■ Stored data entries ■

------------------------------------------------------------

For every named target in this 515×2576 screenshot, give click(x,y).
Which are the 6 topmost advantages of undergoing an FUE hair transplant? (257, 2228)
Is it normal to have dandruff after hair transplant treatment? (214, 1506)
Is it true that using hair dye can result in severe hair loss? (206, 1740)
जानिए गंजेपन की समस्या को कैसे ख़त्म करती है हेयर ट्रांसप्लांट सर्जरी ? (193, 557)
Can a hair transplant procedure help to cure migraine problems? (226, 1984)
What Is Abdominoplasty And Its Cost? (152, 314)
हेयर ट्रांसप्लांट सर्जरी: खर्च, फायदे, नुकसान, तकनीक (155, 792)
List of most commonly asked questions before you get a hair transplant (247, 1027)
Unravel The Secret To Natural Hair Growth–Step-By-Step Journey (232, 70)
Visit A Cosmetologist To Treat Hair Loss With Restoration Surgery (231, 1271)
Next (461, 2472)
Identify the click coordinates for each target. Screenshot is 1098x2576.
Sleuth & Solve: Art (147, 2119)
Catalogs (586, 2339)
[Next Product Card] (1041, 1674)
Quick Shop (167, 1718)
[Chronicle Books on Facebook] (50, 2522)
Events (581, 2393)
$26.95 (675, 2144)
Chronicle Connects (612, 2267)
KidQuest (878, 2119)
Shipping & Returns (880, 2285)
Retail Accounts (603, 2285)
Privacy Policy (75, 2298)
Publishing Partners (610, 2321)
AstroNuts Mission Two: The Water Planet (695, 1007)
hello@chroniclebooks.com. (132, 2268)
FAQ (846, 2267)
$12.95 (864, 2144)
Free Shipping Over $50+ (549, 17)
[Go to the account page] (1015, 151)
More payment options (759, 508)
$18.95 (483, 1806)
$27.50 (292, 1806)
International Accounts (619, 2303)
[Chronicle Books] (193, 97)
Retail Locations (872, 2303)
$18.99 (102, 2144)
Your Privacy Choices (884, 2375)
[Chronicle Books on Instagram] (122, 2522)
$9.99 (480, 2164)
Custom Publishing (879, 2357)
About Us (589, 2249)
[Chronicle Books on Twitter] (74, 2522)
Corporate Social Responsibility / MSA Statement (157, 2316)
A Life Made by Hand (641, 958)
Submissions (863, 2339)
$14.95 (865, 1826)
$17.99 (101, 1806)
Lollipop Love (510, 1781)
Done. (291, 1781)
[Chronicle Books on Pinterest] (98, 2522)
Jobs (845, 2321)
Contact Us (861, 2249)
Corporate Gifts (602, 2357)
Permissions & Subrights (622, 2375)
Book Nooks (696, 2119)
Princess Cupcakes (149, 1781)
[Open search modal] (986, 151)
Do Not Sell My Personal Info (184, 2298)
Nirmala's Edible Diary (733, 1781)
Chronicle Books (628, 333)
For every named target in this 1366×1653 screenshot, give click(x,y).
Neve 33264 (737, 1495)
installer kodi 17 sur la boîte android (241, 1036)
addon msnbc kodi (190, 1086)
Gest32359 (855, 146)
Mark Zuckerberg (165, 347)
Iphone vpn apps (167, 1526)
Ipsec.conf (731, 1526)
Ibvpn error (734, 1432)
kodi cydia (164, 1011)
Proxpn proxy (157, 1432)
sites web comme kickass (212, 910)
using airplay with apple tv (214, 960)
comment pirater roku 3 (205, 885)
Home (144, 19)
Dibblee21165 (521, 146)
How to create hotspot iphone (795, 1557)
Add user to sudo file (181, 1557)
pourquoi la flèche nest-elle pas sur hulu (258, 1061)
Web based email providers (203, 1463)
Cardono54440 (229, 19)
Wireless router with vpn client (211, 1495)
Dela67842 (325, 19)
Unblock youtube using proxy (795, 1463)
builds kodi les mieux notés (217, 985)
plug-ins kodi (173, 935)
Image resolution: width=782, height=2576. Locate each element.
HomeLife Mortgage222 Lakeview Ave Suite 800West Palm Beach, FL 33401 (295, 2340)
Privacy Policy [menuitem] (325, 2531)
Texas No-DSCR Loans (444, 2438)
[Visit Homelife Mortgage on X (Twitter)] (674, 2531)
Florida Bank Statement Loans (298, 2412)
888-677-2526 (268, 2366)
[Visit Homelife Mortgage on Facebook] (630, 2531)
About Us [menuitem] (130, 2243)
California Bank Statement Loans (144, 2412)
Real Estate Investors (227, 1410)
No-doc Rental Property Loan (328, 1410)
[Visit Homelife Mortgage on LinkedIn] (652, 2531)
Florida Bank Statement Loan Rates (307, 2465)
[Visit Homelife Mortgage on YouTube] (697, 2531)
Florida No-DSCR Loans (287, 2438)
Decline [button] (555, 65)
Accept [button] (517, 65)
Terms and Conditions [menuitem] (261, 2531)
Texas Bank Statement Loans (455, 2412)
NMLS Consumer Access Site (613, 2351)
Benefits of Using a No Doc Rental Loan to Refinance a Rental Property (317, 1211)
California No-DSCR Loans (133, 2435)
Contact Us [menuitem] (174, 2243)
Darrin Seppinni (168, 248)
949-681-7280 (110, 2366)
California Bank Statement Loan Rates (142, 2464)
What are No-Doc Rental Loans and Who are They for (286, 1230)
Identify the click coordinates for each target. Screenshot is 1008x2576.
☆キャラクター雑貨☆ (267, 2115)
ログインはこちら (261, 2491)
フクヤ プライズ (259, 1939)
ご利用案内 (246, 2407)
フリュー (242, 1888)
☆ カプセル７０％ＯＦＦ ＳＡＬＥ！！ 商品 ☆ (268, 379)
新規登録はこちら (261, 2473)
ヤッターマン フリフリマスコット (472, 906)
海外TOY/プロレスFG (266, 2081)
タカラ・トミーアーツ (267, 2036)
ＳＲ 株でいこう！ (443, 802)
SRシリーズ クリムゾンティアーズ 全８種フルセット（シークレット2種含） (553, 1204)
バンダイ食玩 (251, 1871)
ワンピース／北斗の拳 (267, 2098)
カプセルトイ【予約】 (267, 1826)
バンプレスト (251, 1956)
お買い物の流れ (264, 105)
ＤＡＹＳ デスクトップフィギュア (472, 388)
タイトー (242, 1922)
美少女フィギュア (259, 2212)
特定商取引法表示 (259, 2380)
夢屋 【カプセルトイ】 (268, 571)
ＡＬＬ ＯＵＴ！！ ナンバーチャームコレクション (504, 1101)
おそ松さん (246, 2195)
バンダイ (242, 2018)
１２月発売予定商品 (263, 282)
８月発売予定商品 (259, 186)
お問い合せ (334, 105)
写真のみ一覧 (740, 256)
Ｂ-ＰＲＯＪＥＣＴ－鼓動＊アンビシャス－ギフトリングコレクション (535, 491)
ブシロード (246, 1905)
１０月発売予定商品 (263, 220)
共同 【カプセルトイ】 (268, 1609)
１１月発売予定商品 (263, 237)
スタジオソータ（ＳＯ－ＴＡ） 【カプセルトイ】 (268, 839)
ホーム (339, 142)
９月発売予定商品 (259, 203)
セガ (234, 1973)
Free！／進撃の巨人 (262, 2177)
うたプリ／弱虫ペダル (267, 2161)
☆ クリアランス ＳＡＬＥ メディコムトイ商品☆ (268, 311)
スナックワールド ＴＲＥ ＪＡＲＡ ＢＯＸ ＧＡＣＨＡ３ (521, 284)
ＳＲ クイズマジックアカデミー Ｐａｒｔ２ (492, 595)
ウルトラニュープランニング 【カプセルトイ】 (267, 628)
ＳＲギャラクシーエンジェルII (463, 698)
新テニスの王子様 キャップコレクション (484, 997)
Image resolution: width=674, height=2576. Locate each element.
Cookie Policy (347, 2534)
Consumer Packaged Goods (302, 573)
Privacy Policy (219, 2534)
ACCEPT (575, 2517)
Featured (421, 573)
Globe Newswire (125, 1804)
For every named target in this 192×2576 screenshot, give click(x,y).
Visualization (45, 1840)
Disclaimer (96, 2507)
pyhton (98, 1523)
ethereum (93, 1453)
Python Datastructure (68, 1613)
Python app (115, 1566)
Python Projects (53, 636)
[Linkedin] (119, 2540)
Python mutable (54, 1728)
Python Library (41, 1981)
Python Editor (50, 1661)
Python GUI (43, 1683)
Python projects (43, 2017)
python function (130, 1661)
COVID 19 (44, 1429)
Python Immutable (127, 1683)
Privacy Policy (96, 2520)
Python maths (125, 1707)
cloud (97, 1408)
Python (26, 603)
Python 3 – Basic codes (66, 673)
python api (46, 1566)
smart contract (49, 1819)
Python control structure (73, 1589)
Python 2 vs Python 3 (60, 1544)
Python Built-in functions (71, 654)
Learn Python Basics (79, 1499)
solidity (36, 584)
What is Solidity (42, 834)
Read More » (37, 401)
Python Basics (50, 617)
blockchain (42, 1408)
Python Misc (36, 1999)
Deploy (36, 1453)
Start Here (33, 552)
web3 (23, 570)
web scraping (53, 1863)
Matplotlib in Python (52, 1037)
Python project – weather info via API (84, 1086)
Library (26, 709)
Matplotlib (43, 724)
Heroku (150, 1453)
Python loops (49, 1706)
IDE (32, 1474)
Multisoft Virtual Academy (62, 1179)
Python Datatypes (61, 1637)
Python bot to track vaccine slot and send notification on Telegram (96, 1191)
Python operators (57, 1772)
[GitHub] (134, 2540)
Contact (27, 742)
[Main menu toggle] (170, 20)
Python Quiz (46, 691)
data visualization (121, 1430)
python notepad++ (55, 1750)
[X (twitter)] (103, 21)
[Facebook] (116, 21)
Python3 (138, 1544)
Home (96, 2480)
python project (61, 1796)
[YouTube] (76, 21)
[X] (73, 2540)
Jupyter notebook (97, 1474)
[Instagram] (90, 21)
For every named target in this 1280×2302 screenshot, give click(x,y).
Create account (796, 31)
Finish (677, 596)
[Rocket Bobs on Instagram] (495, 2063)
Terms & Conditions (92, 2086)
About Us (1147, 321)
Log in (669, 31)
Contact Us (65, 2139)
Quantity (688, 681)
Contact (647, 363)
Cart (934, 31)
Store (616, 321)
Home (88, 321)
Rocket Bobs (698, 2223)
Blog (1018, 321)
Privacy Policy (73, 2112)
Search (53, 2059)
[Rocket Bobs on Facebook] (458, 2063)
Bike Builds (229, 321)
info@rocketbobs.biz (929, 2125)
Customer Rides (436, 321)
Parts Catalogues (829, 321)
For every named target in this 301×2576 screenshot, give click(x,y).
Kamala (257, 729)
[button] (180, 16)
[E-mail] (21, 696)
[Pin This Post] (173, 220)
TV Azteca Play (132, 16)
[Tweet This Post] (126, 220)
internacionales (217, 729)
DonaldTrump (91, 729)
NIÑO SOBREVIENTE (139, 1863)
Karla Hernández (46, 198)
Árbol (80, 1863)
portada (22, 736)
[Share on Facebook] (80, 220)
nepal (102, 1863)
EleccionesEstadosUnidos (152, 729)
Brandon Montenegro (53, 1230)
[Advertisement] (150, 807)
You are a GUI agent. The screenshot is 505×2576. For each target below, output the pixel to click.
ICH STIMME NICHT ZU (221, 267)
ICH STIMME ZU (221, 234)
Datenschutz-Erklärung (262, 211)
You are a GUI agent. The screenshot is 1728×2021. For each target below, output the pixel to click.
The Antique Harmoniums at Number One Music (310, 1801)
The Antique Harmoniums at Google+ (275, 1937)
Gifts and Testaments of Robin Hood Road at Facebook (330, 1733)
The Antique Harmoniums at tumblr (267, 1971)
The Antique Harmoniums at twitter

------------------------------------------------------------

■ Exercise goal ■
Looking at the data above, write out exactly the lines that start at the one containing "Cookie Policy (347, 2534)" and end at the one containing "Python Projects (53, 636)"; include both and nothing beyond.

■ Response area ■
Cookie Policy (347, 2534)
Consumer Packaged Goods (302, 573)
Privacy Policy (219, 2534)
ACCEPT (575, 2517)
Featured (421, 573)
Globe Newswire (125, 1804)
For every named target in this 192×2576 screenshot, give click(x,y).
Visualization (45, 1840)
Disclaimer (96, 2507)
pyhton (98, 1523)
ethereum (93, 1453)
Python Datastructure (68, 1613)
Python app (115, 1566)
Python Projects (53, 636)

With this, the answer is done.